Ok heres my revised letter, let me know if its better...
H, I think I have been failing at trying to make things better with us. I have been letting your actions affect me too much which has been causing me to withdraw from you, which is what I was doing before when all the troubles between us first started. I have not been communicating with you very well when something is bothering me. I guess that’s the codependency part of me that I know I need to do some more work on. I would really like for us to be friends again… I would like to share positive and negative things about my days and my life and would also like for you to share those things with me too.
I have been trying to do all the things that I think you need and want from our relationship, but am not sure if I am doing the right things.
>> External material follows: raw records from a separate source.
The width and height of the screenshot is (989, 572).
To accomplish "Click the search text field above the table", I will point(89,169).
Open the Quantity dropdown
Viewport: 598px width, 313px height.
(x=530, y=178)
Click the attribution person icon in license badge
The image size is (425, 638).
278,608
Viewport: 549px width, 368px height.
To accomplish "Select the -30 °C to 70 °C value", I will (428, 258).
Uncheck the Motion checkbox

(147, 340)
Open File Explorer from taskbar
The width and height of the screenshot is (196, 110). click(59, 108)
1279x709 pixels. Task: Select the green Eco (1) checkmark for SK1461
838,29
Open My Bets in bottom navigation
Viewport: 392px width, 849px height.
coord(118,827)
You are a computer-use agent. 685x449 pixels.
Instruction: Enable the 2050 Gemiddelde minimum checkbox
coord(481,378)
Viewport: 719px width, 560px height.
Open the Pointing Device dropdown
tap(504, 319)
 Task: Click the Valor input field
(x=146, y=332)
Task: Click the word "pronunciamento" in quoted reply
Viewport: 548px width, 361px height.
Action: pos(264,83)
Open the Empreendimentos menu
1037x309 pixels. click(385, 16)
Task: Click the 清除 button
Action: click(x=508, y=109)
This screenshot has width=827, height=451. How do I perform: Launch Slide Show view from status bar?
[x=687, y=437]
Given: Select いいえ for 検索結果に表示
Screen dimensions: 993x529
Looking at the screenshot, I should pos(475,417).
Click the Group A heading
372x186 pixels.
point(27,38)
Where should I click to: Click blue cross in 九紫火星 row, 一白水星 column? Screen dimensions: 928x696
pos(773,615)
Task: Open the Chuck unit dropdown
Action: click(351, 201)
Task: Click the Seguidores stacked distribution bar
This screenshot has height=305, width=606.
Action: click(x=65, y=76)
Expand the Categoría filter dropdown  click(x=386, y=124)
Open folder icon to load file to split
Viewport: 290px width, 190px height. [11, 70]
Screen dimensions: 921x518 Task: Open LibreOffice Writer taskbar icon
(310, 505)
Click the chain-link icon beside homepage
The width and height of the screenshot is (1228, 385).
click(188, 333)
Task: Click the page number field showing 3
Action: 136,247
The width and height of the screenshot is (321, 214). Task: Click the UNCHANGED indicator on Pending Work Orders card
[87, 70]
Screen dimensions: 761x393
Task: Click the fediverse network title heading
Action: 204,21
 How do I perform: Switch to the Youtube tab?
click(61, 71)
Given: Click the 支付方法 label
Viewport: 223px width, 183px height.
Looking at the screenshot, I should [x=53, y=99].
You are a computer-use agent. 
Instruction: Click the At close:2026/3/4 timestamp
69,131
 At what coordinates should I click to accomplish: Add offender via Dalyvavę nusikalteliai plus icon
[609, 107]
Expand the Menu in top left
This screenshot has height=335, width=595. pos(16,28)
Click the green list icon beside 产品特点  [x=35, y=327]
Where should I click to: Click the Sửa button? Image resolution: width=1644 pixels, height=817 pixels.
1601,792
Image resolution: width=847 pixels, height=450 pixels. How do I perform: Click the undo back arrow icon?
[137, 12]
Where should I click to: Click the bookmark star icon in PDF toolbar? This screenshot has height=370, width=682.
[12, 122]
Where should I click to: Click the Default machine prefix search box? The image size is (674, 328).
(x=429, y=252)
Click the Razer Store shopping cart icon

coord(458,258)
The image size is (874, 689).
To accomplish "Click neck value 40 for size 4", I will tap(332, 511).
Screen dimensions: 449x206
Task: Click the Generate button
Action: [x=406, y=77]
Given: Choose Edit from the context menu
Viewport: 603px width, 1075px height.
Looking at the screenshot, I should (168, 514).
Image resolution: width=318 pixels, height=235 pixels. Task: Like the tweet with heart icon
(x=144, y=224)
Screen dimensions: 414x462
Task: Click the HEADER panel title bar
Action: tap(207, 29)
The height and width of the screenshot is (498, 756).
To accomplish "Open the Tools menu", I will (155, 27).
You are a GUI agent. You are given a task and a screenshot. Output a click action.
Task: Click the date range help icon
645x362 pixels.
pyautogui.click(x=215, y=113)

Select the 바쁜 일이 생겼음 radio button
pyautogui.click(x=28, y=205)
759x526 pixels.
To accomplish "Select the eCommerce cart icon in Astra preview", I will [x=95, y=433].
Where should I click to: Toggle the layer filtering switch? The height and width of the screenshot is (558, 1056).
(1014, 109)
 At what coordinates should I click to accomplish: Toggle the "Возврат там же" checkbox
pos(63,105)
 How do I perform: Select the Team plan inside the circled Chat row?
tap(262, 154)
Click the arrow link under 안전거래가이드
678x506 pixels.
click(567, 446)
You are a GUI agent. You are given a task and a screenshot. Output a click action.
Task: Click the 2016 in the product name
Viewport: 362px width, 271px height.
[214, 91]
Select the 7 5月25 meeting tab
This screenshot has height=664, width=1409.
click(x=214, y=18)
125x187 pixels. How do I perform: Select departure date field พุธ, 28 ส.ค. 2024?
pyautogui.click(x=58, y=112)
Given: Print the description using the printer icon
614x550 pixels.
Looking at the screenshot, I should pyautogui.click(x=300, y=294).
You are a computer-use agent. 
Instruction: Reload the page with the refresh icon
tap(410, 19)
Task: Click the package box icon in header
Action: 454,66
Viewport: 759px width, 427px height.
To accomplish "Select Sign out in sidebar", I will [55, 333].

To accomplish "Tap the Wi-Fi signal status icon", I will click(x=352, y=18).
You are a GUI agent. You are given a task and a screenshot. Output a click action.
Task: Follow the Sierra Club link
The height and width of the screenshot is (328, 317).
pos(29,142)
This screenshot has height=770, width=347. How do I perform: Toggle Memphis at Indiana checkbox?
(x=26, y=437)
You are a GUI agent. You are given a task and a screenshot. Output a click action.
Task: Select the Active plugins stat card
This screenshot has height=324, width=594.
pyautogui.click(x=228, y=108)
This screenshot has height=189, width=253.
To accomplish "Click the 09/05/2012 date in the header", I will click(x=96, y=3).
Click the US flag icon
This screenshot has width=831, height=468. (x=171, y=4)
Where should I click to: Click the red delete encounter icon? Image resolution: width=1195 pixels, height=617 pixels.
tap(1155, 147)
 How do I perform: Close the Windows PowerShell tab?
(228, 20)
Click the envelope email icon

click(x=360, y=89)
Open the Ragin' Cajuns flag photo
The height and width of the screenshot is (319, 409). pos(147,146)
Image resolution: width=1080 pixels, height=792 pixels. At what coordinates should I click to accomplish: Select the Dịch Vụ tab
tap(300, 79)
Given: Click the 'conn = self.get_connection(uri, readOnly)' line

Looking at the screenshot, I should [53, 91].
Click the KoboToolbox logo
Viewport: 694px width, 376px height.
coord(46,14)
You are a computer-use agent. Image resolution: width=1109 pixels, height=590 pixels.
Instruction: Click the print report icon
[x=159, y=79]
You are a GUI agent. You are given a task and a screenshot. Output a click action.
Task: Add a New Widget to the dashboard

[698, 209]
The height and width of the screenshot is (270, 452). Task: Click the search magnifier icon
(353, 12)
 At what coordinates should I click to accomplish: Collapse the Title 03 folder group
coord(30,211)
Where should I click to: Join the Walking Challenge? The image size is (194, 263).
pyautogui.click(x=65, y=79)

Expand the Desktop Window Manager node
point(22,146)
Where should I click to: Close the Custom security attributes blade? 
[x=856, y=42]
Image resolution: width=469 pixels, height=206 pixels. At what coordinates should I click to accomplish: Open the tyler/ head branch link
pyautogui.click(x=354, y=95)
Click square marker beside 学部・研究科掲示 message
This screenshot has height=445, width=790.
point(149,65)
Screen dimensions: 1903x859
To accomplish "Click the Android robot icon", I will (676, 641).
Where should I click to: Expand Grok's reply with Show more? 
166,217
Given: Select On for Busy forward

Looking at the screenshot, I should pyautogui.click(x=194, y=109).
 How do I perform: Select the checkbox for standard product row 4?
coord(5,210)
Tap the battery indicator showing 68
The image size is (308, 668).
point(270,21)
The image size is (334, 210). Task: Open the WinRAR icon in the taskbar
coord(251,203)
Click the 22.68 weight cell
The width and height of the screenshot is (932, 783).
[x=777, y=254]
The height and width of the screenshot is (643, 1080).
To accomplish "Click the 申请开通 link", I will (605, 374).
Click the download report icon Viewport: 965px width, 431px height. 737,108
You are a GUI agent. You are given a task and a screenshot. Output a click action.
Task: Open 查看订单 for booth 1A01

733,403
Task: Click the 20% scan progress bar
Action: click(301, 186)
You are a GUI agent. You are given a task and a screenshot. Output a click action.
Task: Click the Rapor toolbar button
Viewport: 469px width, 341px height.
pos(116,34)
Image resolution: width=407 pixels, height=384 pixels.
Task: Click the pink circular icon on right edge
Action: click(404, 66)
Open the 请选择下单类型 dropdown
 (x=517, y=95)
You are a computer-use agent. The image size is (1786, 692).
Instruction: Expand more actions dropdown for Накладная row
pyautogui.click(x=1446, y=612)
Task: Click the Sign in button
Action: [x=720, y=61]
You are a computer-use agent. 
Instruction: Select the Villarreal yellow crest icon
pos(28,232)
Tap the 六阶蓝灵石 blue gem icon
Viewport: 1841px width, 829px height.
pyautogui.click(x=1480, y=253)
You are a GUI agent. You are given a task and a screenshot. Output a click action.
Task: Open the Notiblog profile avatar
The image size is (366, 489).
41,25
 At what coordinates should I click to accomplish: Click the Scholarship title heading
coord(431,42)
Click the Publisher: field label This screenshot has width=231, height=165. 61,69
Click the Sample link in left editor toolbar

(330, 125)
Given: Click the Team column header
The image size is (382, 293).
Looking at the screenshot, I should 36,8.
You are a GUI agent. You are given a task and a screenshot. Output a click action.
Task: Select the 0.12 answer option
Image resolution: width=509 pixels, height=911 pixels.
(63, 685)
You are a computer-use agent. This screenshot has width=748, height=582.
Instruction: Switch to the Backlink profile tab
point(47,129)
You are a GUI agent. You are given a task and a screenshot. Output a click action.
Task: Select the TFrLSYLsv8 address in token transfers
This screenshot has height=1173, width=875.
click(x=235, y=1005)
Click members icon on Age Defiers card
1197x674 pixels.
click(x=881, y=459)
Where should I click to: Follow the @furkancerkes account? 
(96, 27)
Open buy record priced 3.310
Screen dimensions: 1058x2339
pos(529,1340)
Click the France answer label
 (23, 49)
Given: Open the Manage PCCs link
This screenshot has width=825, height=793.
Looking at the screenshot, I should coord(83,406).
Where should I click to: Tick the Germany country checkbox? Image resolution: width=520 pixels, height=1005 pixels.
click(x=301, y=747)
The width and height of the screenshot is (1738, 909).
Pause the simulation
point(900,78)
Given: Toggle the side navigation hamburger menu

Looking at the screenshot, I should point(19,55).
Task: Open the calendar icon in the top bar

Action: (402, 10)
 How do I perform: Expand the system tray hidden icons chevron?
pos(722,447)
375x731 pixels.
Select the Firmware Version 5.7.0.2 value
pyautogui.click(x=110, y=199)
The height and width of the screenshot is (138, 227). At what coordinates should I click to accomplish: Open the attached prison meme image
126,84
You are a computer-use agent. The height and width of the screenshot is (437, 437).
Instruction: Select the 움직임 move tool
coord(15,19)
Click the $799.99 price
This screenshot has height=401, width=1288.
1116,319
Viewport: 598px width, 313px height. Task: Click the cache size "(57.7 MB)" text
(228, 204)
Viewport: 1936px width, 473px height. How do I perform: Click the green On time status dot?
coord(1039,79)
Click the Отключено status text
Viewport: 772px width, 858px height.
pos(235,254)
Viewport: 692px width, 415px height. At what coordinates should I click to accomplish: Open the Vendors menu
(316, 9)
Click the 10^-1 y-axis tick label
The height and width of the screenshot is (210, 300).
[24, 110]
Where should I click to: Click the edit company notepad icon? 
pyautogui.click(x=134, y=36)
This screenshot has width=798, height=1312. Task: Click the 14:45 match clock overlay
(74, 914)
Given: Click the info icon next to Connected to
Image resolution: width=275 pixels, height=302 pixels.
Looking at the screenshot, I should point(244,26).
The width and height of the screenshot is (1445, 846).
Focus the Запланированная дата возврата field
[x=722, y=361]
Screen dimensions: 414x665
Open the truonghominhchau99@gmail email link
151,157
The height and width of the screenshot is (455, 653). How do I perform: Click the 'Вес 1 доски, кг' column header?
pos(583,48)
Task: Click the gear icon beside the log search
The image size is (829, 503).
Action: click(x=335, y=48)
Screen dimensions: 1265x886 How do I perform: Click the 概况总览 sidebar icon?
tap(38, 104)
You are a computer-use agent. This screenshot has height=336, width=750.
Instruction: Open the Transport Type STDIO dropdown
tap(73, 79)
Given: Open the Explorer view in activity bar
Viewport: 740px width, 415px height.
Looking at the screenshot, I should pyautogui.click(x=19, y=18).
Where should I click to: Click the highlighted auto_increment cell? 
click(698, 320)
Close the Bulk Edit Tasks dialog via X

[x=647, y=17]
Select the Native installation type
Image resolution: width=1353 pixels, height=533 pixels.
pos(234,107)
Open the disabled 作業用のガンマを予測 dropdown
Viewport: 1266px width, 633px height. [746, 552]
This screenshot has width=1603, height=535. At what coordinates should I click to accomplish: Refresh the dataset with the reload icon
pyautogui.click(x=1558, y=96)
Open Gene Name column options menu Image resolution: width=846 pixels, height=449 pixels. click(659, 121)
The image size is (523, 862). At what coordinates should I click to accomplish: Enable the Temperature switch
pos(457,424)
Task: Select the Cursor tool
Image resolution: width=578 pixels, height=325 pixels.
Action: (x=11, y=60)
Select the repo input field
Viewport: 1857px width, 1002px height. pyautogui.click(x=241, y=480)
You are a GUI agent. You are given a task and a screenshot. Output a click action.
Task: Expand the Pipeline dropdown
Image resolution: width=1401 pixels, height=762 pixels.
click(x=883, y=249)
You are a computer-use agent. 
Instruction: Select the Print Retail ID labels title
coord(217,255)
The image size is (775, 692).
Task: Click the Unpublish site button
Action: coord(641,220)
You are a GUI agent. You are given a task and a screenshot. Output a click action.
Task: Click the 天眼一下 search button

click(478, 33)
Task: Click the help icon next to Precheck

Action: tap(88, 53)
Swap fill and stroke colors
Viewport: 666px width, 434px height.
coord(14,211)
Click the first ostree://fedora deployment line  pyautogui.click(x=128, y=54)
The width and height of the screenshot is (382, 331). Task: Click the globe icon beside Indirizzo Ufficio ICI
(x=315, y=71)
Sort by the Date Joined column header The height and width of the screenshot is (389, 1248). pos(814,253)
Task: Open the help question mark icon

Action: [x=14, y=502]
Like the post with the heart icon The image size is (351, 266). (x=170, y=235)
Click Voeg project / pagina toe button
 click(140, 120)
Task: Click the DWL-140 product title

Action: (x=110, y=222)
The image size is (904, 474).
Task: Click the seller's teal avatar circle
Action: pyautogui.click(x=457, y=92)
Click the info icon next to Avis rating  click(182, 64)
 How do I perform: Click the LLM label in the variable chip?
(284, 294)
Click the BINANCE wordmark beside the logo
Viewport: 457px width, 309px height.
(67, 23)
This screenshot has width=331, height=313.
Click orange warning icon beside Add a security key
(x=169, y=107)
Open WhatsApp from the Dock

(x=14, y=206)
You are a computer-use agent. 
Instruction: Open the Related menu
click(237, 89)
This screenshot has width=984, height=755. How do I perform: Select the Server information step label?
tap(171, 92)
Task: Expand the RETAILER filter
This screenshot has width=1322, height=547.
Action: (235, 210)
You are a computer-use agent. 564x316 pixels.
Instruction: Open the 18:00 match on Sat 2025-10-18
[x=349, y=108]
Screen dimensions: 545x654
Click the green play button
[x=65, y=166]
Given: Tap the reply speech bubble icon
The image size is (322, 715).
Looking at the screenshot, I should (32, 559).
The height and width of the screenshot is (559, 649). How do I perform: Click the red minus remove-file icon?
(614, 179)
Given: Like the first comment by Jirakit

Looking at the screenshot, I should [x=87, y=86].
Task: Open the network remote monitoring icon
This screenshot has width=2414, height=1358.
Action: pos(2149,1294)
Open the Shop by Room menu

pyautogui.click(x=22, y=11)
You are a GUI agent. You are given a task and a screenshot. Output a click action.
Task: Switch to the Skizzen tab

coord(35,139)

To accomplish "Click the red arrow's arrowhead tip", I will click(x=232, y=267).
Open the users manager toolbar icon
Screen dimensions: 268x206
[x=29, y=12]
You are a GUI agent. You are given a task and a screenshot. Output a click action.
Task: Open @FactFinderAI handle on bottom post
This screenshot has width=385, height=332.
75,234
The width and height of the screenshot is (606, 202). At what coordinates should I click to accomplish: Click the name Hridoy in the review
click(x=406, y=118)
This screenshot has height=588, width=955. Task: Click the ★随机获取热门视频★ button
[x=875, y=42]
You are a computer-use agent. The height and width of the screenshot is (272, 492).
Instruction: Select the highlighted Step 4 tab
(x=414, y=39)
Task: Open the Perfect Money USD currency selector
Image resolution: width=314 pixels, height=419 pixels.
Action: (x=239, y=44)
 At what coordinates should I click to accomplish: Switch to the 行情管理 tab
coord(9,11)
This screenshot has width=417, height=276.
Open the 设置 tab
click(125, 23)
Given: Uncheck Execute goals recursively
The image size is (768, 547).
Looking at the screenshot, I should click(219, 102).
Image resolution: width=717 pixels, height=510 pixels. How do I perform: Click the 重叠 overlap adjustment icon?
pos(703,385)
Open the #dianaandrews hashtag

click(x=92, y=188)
I would really like to hear your input on things that I do that either you like or dislike. Just like I used to expect you to read my mind and know what I needed or wanted all the time, I now know that is not possible. It is ok to ask for what we want and need and I would like you to be able to ask for what you need without feeling guilty. I think this could really help us to start moving forward instead of staying stuck where we are right now. I am not saying we have to rush into anything, just that if we practice talking about certain things, eventually, it will come naturally.
H, I really want this marriage to work and I do understand that its not going to happen overnight. We will have our bad days and good days, and hopefully in the near future, our good days will outnumber the bad ones and our marriage will get stronger and stronger and we will both be very happy.